What neither Muldoon nor the Oil Sheiks expected was the American response. This was to install puppet regimes in places that allowed the oil companies open access to much of the world’s oil. And also the Alaskan and North Sea finds. This allowed America to eventually get the price back from US$40+ per barrel to below US$20.
Oil Price 1861 2010 Source EIA
That stuffed Muldoon’s calculations completely. He had done his sums on the price staying high. Instead we had a thirty-year glut of cheap oil. All his projects looked like white elephants or worse – a vast drain on the economy.
But Muldoon wasn’t wrong, just that his timing was bad. In hindsight he wasn’t even that wrong with his timing as nearly everything he caused to be built has contributed hugely to the economy over that period. The real problem was that no one understood the true value of what he had built until now, when the cost of energy is being priced closer to its real value to society.
Now the time has come when the true farsightedness of his investment decisions are becoming evident. This paper released this week by the International Monetary Fund puts it quite succinctly (for a paper of this sort) in the introduction to the paper.
The Future of Oil: Geology versus Technology IMF Working paper 12/109
We discuss and reconcile two diametrically opposed views concerning the future of world oil production and prices. The geological view expects that physical constraints will dominate the future evolution of oil output and prices. It is supported by the fact that world oil production has plateaued since 2005 despite historically high prices, and that spare capacity has been near historic lows. The technological view of oil expects that higher oil prices must eventually have a decisive effect on oil output, by encouraging technological solutions. It is supported by the fact that high prices have, since 2003, led to upward revisions in production forecasts based on a purely geological view. We present a nonlinear econometric model of the world oil market that encompasses both views. The model performs far better than existing empirical models in forecasting oil prices and oil output out of sample. Its point forecast is for a near doubling of the real price of oil over the coming decade.
The point this paper makes is that regardless of price, oil is getting harder to find and more expensive to extract. This simple fact is made more complicated by billions more people expecting to have an oil-supported lifestyle.

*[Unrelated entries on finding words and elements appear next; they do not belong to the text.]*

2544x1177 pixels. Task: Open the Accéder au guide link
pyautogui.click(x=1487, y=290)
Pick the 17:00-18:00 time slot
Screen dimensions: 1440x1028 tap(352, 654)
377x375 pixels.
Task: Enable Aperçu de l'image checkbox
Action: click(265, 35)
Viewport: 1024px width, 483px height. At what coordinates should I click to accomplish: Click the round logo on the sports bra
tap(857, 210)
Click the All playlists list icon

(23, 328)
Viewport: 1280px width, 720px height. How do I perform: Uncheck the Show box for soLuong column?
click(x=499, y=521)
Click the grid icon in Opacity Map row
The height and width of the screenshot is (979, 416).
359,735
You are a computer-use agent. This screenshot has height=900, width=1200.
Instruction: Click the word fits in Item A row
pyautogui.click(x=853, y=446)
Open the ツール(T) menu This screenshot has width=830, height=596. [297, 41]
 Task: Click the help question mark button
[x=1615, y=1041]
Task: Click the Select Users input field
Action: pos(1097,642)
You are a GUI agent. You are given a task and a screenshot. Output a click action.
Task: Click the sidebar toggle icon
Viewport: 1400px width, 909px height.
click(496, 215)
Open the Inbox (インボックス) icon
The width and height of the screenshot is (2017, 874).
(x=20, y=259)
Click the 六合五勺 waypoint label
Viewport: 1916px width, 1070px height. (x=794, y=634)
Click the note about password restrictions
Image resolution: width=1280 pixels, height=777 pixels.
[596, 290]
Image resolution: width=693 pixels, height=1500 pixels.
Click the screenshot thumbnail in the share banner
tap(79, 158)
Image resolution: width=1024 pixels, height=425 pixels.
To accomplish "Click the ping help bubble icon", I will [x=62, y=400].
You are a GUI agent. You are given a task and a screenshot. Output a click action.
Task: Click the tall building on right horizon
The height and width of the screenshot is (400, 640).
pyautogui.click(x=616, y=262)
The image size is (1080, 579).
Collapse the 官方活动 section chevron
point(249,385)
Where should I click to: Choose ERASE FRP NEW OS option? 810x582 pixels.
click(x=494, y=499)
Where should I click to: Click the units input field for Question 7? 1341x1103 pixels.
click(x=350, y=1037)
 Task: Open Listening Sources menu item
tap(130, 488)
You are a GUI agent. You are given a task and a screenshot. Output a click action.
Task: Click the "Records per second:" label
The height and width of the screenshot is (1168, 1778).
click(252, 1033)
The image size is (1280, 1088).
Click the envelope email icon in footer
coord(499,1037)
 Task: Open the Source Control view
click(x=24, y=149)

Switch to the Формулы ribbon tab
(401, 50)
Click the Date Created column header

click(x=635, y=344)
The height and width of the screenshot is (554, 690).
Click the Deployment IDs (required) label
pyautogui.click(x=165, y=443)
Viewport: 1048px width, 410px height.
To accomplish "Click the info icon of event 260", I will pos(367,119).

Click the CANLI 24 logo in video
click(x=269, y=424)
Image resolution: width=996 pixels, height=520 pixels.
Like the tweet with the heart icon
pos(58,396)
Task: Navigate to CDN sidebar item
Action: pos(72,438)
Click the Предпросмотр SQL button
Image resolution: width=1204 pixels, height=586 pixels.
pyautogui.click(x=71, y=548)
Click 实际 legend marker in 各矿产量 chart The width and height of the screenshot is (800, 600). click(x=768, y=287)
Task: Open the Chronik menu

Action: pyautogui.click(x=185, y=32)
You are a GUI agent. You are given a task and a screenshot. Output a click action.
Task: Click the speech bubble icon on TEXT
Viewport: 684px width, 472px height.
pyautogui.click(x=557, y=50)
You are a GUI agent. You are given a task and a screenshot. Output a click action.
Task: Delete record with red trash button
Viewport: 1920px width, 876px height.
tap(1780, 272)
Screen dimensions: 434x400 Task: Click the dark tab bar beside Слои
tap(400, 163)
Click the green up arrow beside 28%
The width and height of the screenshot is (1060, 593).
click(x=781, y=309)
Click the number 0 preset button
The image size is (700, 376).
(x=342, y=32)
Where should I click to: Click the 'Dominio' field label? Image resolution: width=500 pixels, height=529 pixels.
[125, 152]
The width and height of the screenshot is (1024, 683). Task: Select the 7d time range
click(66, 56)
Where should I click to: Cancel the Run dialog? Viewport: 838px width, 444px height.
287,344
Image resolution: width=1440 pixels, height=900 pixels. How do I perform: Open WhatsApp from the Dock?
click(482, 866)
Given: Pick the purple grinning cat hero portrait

Here in NZ the problem is compounded by the fact that we are also getting poorer relative to those who want to buy oil.
The simple fact is that if we don’t have energy we don’t have a modern economy. Muldoon saw that. He also saw that renewables such as hydro-power were an investment that produced what is in effect a perpetuity. The value of the output only grows with time while the historical cost diminishes. Unfortunately accountants and economists apply discount rates to perpetuities that emphasizes the short-term cost and undervalue the long-term benefits. The same narrow view overlooks the fact that society and the economy that feeds it needs energy and the availability of energy to the economy has a value far greater than its market price.
And as for leadership, name one prime minister since Muldoon that has left a legacy that would be particularly missed as much as the assets built during the Think Big era. There are none. Indeed in most cases the loss of their legacy would be an improvement.
As with much of human endeavour there was plenty that was wrong about Muldoon and his reign but there were some things he did that we should be forever grateful for. As with all things we should look at this time when government did serious visionary stuff and wonder why we are now so supine infront of a government who's only strategy is to sell us to the highest bidder.
Interestingly enough most of what they are now selling as so valuable an investment are the very Think Big assets that Muldoon has so long been ridiculed for.
How quickly we forget the inconvenient bits.
How quickly we forget the inconvenient bits.